Tuesday, April 15, 2008

Chocolate Guiness Cake

The Snickerdoodles I made for my supervisor on Monday worked a treat. I have until next week to hand my next chapter in and all is well in the world. I am thinking now about the exceptions to my idea of how important family was in times of war, that is how war tore families apart both in terms of time and distance as well as finical considerations. I have to be careful not to get too sentimental, which is hard as the sources I have thus far are lovely and beautiful. I am also a big softy and will look for the sentimentality in almost anything.

Of course today, instead of working solidly, I was planning and cooking a dinner party for some work colleagues of my Dad's. I was working from Nigella Lawson's Feast and her "Italianified Supper for 6". It all turned out well, the involtini (eggplant stuffed with mozzarella, feta, Parmesan, mint, parsley, pine nuts, raisins and lemon zest, baked in Nepolitana sauce) was lovely and the Baci Di Ricotta (ricotta and cinnamon balls) were amazing. I also made, and was very pleased with, the chocolate Guinness cake to go with coffee. It was gorgeous and moist and the cream cheese icing did very well on top. It is also from Feast and I would rate it amongst the best chocolate cakes I have ever had. It was almost mud cake like in moisture and density but without the over powering sweetness and stickiness that many mud's can have.


Foodycat said...

I love your cake plate! Were your dad's colleagues on board with a vegetarian menu?

HH said...

Thanks! I have some matching cups too.
I wasn't sure if they were vegetarian or not, as they were invited over the smells of my vegetarian lasanga being heated up at work, and Dad couldn't tell me either way. But they really liked it, and one of the ladies was actually a fussy meat eater, so it was good. The Eggplant and richness of the sauce in the involtini meant that you didn't miss the meat.

Jacki said...


I do know what you mean about feeling very emotional about war time experiences. Completely different era- but in aged care settings there can be lots of music, reminiscence etc focussed on war (mainly WWI and WWII). I used to get completely overwhelmed with the losses and fear that were related. However, lots of my clients refer to the war years as one of the the best times in their lives. Something about community mindedness and prioritising the very important things I think.

mscrankypants said...

I like cake.

Re war: I was talking to a local woman whose mother's brother died on HMAS Sydney. She was apparently fine until TV footage of the wreck was shown recently and she's now experiencing what sounds like post-traumatic stress. I was nearly in tears talking to her daughter. So much happened that we can't imagine today.

Jacki said...

Very sad Ms C. We are only recognising PTSD lately but I think it has always been related to all wars. For those in combat and those dealing with the after effects :(
Miss J, I don't suppose you have any cake left that you could send my way!

SSS said...

Cake. I want cake.

Foodycat said...

Isn't PTSD what they used to call shellshock? So pleased apologies are being given to the British soldiers who were shot for deserting - many of whom must have been suffering PTSD.

HH said...

I would have sent you some Jacki, in fact I would have sent you all some, but those fat couriers cannot be trusted!

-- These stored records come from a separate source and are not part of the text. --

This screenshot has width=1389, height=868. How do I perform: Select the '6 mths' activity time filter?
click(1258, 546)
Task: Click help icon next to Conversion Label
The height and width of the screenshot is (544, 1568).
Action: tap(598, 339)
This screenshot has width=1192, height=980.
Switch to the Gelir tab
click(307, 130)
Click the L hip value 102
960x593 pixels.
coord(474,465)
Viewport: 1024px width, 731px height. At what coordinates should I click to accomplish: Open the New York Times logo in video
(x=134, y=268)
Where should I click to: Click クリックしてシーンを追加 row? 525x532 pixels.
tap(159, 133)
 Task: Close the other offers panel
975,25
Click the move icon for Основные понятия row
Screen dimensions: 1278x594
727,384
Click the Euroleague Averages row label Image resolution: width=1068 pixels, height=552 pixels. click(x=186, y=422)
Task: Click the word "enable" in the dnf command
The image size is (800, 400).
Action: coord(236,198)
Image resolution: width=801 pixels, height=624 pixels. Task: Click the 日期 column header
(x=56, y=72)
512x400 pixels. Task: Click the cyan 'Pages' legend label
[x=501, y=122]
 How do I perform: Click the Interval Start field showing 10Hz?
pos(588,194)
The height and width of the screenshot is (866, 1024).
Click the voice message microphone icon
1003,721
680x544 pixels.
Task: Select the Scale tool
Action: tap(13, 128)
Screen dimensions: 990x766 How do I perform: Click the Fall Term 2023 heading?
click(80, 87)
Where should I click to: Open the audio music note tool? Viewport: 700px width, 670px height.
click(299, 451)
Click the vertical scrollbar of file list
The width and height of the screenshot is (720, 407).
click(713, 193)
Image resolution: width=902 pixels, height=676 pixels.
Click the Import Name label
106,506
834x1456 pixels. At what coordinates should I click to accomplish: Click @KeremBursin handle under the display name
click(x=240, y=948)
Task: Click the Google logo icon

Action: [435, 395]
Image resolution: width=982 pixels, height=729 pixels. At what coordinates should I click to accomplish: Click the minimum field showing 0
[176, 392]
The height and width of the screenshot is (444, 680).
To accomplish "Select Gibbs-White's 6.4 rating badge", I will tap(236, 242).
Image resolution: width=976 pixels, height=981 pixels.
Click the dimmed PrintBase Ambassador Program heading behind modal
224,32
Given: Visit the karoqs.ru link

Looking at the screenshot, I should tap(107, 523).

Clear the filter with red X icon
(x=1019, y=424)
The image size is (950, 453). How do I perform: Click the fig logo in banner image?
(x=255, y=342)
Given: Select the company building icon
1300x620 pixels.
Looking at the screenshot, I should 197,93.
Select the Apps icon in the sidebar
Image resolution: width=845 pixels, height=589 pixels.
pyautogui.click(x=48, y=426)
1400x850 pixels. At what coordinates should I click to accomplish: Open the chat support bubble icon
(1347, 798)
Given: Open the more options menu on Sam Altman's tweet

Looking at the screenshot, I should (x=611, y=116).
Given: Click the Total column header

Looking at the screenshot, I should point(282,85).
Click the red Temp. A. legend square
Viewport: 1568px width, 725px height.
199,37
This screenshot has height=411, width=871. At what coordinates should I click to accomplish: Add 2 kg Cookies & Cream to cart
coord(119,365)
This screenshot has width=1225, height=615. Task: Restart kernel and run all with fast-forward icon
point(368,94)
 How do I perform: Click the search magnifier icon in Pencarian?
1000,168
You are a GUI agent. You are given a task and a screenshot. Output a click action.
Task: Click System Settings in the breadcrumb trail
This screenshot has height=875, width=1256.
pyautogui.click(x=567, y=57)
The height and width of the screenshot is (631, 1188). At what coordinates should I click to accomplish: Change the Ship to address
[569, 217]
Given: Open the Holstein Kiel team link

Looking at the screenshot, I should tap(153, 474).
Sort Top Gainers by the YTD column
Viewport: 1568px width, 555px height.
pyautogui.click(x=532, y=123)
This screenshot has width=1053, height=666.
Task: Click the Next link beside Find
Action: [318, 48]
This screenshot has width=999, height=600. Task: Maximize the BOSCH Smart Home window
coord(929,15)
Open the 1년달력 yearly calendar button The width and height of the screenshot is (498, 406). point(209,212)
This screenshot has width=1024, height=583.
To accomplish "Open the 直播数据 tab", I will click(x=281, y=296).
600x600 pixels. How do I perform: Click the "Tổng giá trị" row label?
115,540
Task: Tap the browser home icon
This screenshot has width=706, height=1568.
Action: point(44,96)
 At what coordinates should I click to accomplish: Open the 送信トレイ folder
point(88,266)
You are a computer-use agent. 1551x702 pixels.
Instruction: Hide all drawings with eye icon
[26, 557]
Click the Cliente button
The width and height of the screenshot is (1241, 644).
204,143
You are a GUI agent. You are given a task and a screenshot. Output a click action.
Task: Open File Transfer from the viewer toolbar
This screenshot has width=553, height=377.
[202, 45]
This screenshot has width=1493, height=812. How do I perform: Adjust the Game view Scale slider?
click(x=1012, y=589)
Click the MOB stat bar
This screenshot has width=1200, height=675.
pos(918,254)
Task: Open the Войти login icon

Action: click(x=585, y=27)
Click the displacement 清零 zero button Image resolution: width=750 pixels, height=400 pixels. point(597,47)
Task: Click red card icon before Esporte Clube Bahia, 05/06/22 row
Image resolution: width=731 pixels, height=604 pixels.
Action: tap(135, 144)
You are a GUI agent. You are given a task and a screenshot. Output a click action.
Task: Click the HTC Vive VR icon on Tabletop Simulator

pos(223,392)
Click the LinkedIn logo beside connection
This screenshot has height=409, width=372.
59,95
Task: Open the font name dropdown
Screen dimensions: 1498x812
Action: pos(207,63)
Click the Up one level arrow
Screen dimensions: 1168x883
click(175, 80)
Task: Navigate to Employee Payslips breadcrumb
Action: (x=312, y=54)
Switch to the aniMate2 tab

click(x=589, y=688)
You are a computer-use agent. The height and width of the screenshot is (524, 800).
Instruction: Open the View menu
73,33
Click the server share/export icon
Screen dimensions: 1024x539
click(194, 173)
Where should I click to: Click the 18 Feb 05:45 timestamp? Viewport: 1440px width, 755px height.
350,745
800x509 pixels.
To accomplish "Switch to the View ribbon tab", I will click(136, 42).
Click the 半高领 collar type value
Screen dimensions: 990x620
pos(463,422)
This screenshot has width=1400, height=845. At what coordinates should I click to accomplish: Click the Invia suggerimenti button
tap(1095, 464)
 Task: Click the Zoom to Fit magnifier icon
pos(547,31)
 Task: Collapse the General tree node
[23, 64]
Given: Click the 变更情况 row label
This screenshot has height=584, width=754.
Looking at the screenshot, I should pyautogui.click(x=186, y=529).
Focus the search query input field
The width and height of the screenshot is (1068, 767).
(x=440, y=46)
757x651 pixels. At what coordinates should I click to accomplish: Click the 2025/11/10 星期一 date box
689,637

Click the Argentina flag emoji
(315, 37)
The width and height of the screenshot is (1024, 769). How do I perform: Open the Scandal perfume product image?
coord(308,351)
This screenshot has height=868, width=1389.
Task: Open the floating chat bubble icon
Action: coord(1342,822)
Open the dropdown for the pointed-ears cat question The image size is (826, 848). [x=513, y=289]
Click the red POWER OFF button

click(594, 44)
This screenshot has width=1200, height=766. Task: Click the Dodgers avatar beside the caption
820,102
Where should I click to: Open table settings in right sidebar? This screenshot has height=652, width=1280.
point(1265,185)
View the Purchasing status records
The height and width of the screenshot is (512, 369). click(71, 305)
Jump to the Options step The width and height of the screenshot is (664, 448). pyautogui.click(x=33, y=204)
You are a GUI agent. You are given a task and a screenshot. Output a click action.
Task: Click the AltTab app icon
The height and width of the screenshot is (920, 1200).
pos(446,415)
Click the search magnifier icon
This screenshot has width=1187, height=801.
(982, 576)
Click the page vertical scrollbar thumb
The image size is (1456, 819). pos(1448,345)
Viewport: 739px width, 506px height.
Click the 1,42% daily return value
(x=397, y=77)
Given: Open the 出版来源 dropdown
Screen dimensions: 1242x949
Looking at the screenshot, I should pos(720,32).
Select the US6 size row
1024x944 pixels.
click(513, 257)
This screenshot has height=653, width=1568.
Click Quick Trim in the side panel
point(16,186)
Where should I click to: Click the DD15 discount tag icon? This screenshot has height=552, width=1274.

Those are very moving stories mscrankypants and Jacki. It is just terrible to imagine what people had to go through, though I can understand about it being one of the best experiences too, on some levels of course.

I think it is shell shock foodycat, that is a good step to apologise to them. Though like so many mental illness' it was and still is misunderstood. I think I will have to try and source some more soldier/sailor diaries and letters to see if I can find out about 'shell shock' at the time, though they would have had even less of a concept or understanding of it than in WWI and WWII. The fact that 'my' people are beyond living memory I think distances them from the immediacy and horror that surrounds more recent conflicts. Though some of the stories I have read are harrowing despite not being on the same scale as more technologically advanced wars. Hopefully I can bring across a sense of the experience and emotion of war.